The point here is that while the political activity and legal structure of a public is often seen as a different sort of thing than the technological affordances available to it, modulations of the Free Software concept break down that barrier. The indivisible nature of such efforts is well captured by the title and content of Lessig’s early work Code, which plays with the meaning of the word: the legal code (the text which defines) and computer code (the text which defines and implements). And the importance of that second piece goes all the way back to Free Software’s beginnings. The likelihood is that Richard’s Stallman had the legal rights to solve the original printing issue he had back in whenever-ago; what he lacked was the source code to solve it. The key demand that modulations of Free Software make is not simply “rights”, but for technological structures and norms that allow and encourage the exercise of those rights.

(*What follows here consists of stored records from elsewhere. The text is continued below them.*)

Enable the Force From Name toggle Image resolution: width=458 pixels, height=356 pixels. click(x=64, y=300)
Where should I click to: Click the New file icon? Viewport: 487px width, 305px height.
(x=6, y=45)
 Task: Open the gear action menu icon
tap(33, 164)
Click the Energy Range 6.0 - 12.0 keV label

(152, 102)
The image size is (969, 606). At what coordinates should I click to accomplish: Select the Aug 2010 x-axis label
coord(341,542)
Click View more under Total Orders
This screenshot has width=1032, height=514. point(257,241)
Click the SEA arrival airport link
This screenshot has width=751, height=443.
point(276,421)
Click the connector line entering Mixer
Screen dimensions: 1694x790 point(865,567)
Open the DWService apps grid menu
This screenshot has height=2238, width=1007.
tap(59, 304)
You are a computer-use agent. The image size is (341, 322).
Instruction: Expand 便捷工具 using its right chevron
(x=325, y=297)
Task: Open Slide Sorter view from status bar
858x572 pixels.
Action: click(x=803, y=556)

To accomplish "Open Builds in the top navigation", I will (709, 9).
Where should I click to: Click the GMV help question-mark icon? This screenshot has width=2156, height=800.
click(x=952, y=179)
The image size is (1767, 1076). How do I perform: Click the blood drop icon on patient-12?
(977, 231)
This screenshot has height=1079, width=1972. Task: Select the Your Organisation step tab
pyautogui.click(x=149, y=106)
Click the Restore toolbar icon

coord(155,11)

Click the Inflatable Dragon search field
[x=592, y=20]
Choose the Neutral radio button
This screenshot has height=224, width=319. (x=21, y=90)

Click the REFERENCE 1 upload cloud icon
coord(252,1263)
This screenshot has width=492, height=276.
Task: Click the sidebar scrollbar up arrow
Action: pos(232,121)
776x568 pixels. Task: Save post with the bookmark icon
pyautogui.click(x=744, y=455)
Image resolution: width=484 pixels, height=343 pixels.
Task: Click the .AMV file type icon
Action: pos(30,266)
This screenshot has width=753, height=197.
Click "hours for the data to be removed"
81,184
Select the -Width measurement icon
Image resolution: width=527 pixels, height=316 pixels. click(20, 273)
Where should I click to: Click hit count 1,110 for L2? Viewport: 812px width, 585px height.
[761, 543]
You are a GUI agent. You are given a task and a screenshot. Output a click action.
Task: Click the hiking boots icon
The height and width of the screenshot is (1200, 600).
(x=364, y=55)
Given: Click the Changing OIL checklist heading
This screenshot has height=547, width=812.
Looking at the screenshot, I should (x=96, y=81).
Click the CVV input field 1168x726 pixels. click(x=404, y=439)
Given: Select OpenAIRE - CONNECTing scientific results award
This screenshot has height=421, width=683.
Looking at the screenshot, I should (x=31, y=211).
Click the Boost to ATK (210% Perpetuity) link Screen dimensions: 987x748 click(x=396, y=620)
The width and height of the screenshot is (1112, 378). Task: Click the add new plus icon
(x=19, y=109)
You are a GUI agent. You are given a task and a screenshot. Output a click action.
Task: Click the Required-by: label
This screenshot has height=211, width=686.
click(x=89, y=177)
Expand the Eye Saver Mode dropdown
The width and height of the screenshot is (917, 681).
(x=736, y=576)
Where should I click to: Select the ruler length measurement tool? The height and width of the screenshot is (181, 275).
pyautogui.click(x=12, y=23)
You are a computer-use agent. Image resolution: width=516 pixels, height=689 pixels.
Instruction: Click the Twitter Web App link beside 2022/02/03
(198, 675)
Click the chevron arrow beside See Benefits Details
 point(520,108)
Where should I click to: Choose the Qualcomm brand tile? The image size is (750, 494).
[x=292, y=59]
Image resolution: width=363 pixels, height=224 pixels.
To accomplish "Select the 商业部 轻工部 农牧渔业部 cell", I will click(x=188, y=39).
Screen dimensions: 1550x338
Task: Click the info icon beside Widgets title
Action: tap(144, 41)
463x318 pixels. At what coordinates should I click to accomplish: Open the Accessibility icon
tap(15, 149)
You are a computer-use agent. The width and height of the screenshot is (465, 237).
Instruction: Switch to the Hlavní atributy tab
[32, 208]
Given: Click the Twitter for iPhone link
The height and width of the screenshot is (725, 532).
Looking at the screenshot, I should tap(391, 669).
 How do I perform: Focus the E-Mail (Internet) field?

So it’s true that the “right to remix” probably implies the right to retain (as does the right to redistribute), and the irrevocability of Creative Commons licenses implies perpetual rights to access. But rights without sufficient affordances to exercise them form exactly the sort of “fauxnership” that Free Culture is supposed to oppose. A perpetual right to use something contained in a time-limited system doesn’t cut it, and requires the ability to download, retain, and republish for the right to be meaningful. This technical architecture is as much a part of those rights as the legal architecture that expresses them. If asserting a right to retain helps to separate ownership from fauxnership then it’s a right worth articulating.
The evolving definition of an abstract ideal of openness continues to mirror Lewis Hyde’s ideas in _The Gift_. Retention is a lower-order phenomenon. Something isn’t a gift unless it can in turn be given away. Retention, by itself, is nothing without disposition.